▶ **About this exercise**
Skip every image and restate the data word for word.

(Collected data entries)
========================================================================
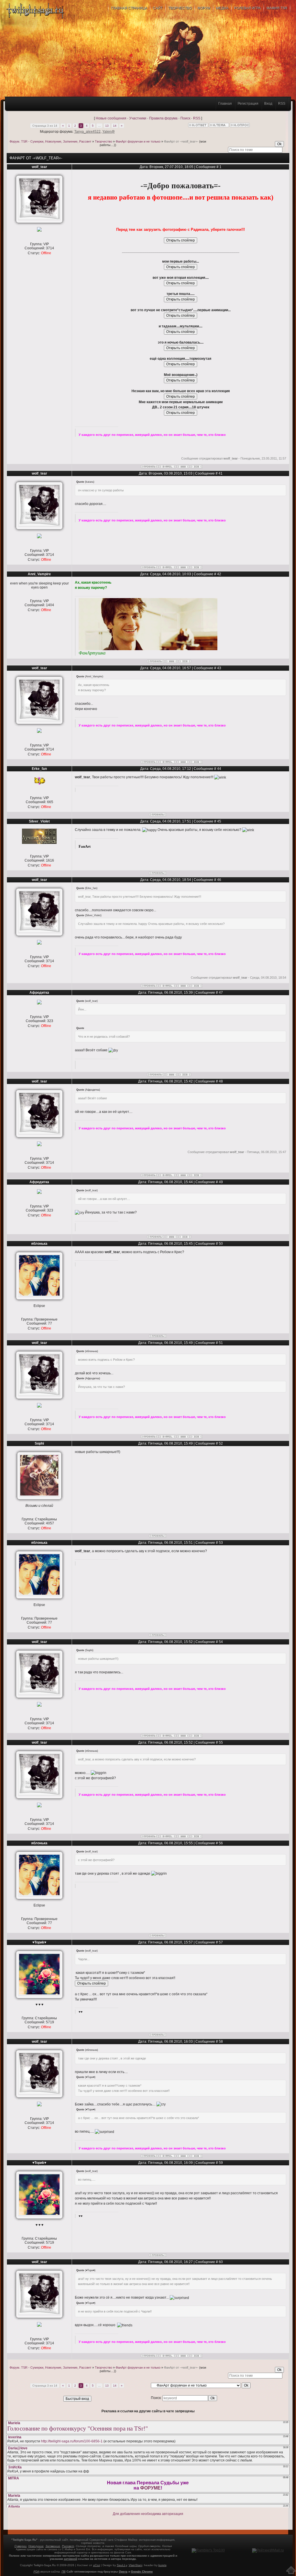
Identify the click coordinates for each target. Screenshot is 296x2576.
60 (221, 2262)
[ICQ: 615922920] (196, 466)
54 (221, 1642)
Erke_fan (39, 769)
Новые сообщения (111, 118)
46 (219, 880)
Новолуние (36, 2546)
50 (221, 1244)
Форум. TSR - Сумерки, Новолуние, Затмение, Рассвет (50, 141)
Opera (123, 2571)
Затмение (52, 2546)
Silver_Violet (39, 821)
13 (107, 125)
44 (219, 769)
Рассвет (68, 2546)
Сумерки (20, 2546)
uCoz (96, 2565)
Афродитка (39, 993)
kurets (162, 2565)
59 (221, 2163)
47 (221, 993)
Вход (268, 104)
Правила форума (163, 118)
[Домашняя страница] (183, 466)
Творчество (103, 141)
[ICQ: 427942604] (185, 661)
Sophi (39, 1443)
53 (221, 1543)
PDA (37, 2571)
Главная (225, 104)
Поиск (185, 118)
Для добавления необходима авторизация (148, 2514)
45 (219, 821)
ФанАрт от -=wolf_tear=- (181, 141)
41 (221, 473)
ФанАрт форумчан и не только (138, 141)
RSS (281, 104)
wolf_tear (39, 167)
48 (221, 1081)
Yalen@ (108, 132)
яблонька (39, 1244)
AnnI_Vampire (39, 574)
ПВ (64, 2571)
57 (221, 1942)
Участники (137, 118)
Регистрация (248, 104)
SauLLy (122, 2565)
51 (221, 1343)
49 (221, 1182)
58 (221, 2042)
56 (221, 1843)
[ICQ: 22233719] (185, 1074)
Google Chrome (142, 2571)
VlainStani (135, 2565)
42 (219, 574)
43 (219, 668)
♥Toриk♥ (39, 1942)
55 (221, 1742)
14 (114, 125)
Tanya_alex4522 (87, 132)
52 (221, 1443)
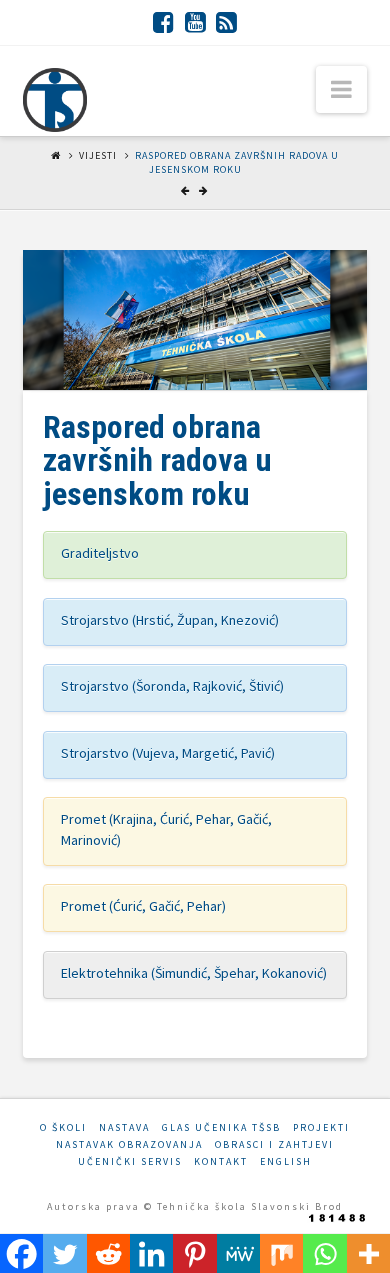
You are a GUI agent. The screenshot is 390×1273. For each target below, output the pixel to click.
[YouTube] (195, 22)
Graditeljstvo (100, 553)
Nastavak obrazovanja (129, 1144)
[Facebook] (163, 22)
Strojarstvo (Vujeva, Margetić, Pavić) (168, 753)
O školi (63, 1127)
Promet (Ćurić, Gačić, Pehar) (143, 906)
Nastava (124, 1127)
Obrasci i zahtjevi (274, 1144)
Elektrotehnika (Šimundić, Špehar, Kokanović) (194, 973)
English (286, 1161)
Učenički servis (130, 1161)
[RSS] (226, 22)
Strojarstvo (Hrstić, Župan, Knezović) (170, 620)
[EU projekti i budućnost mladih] (55, 100)
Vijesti (98, 155)
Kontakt (221, 1161)
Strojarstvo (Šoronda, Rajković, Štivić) (172, 686)
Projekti (321, 1127)
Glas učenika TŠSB (221, 1127)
========================================================================
▶ **Answer to this exercise**
Identify the click coordinates for each target. Screenshot is 296x2576.
60 (221, 2262)
[ICQ: 615922920] (196, 466)
54 (221, 1642)
Erke_fan (39, 769)
Новые сообщения (111, 118)
46 (219, 880)
Новолуние (36, 2546)
50 (221, 1244)
Форум. TSR - Сумерки, Новолуние, Затмение, Рассвет (50, 141)
Opera (123, 2571)
Затмение (52, 2546)
Silver_Violet (39, 821)
13 (107, 125)
44 (219, 769)
Рассвет (68, 2546)
Сумерки (20, 2546)
uCoz (96, 2565)
Афродитка (39, 993)
kurets (162, 2565)
59 (221, 2163)
47 (221, 993)
Вход (268, 104)
Правила форума (163, 118)
[Домашняя страница] (183, 466)
Творчество (103, 141)
[ICQ: 427942604] (185, 661)
Sophi (39, 1443)
53 (221, 1543)
PDA (37, 2571)
Главная (225, 104)
Поиск (185, 118)
Для добавления необходима авторизация (148, 2514)
45 (219, 821)
ФанАрт от -=wolf_tear=- (181, 141)
41 (221, 473)
ФанАрт форумчан и не только (138, 141)
RSS (281, 104)
wolf_tear (39, 167)
48 (221, 1081)
Yalen@ (108, 132)
яблонька (39, 1244)
AnnI_Vampire (39, 574)
ПВ (64, 2571)
57 (221, 1942)
Участники (137, 118)
Регистрация (248, 104)
SauLLy (122, 2565)
51 (221, 1343)
49 (221, 1182)
58 (221, 2042)
56 (221, 1843)
[ICQ: 22233719] (185, 1074)
Google Chrome (142, 2571)
VlainStani (135, 2565)
42 (219, 574)
43 (219, 668)
♥Toриk♥ (39, 1942)
55 (221, 1742)
14 (114, 125)
Tanya_alex4522 (87, 132)
52 (221, 1443)
You are a GUI agent. The screenshot is 390×1273. For each target below, output the pixel to click.
[YouTube] (195, 22)
Graditeljstvo (100, 553)
Nastavak obrazovanja (129, 1144)
[Facebook] (163, 22)
Strojarstvo (Vujeva, Margetić, Pavić) (168, 753)
O školi (63, 1127)
Promet (Ćurić, Gačić, Pehar) (143, 906)
Nastava (124, 1127)
Obrasci i zahtjevi (274, 1144)
Elektrotehnika (Šimundić, Špehar, Kokanović) (194, 973)
English (286, 1161)
Učenički servis (130, 1161)
[RSS] (226, 22)
Strojarstvo (Hrstić, Župan, Knezović) (170, 620)
[EU projekti i budućnost mladih] (55, 100)
Vijesti (98, 155)
Kontakt (221, 1161)
Strojarstvo (Šoronda, Rajković, Štivić) (172, 686)
Projekti (321, 1127)
Glas učenika TŠSB (221, 1127)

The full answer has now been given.